Overall, the story is a good place to draw ideas for better stories if you're interested in writing your own - which I am - but execution holds it back. The dialogue is often silly and usually forced and the things people say are melodramatic and ornate to the point of clunkiness. It's not BAD, however, in that it doesn't take away from the game TOO much. It's just not as good as it could have been.
That's about it, really. The expansion comes with a new class, an overhaul of the loot and crafting system, a few new powers, A LOT of new content, some decent new story and a reason to play Diablo again. Is it worth the 40 Euro/$ price tag? Well, that depends on whether you have and enjoy Diablo 3 otherwise. If you already played the original game and didn't walk away from it sour recently, then Reaper of Souls is definitely worth the price of admission. If you don't own Diablo 3, it's pretty cheap right now - 20 Euro/$ last I checked, so you can snag the full package for the price of a AAA full release. Trust me, there is A LOT of new content in the expansion easily justifying its price tag.
If you hated Diablo 3 like I did, I'd say give it another shot. Much has changed even without the expansion.

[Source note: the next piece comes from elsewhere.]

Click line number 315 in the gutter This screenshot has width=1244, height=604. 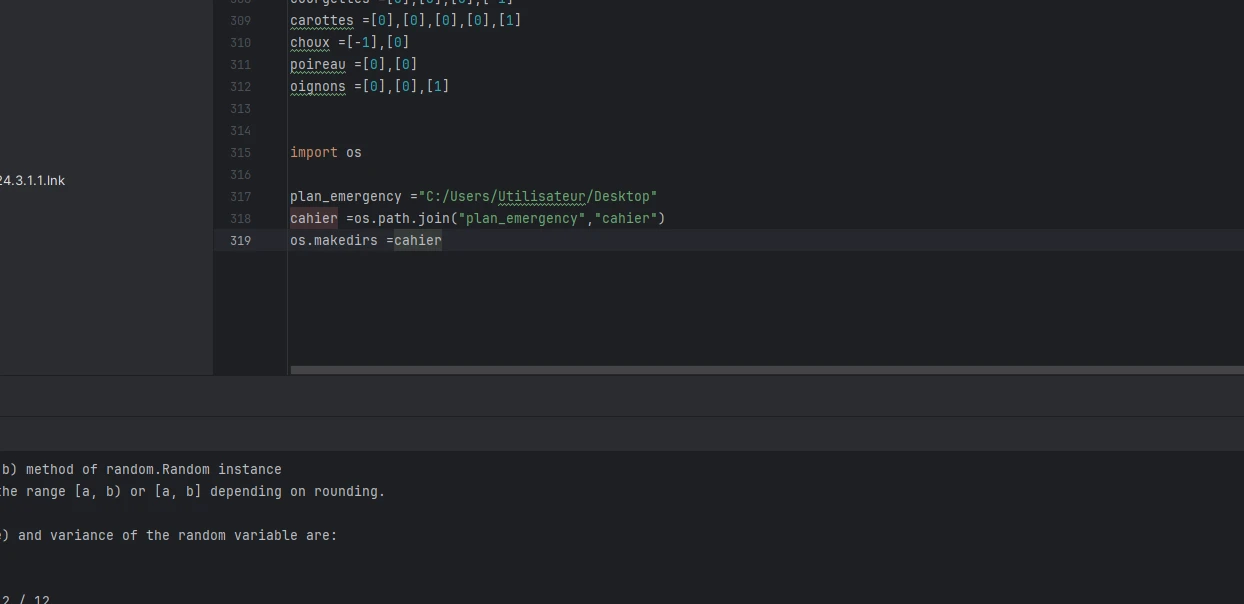point(240,153)
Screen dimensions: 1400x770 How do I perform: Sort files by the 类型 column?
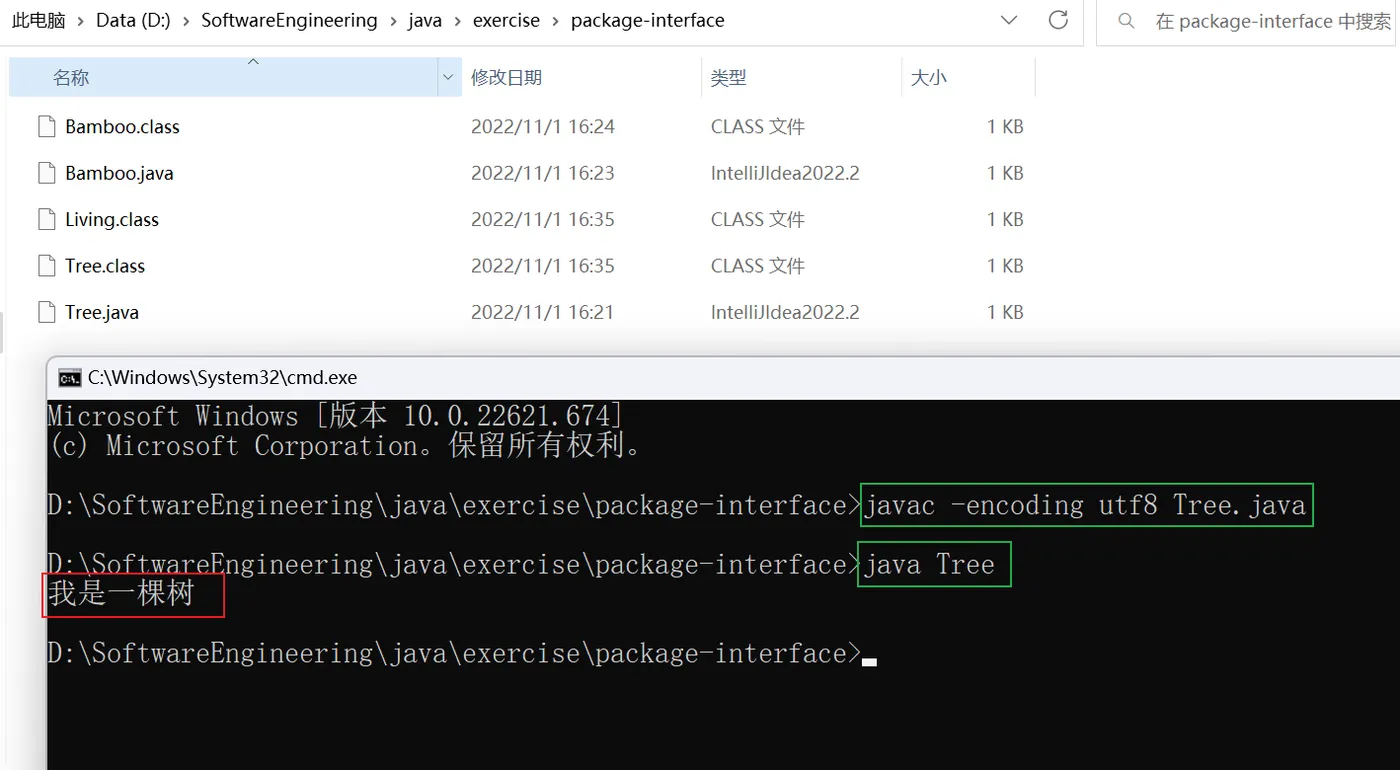[728, 78]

You can judge for yourselves if you want more of that afterwords. If, however, you don't like the Diablo-like genre of games at all, then Reaper of Souls will not change your mind. It's more of the same in a very real sense, and it relies on investment in the core product.
Me, I'll definitely take Diablo 3 + Reaper of Souls over any of the genre clones like Path of Exile, Torchlight or - God help me - Marvel heroes. I HATE Diablo 2 and everything it represents. Luckily, Diablo 3 is moving farther and farther away from that. This alone is worth the asking price.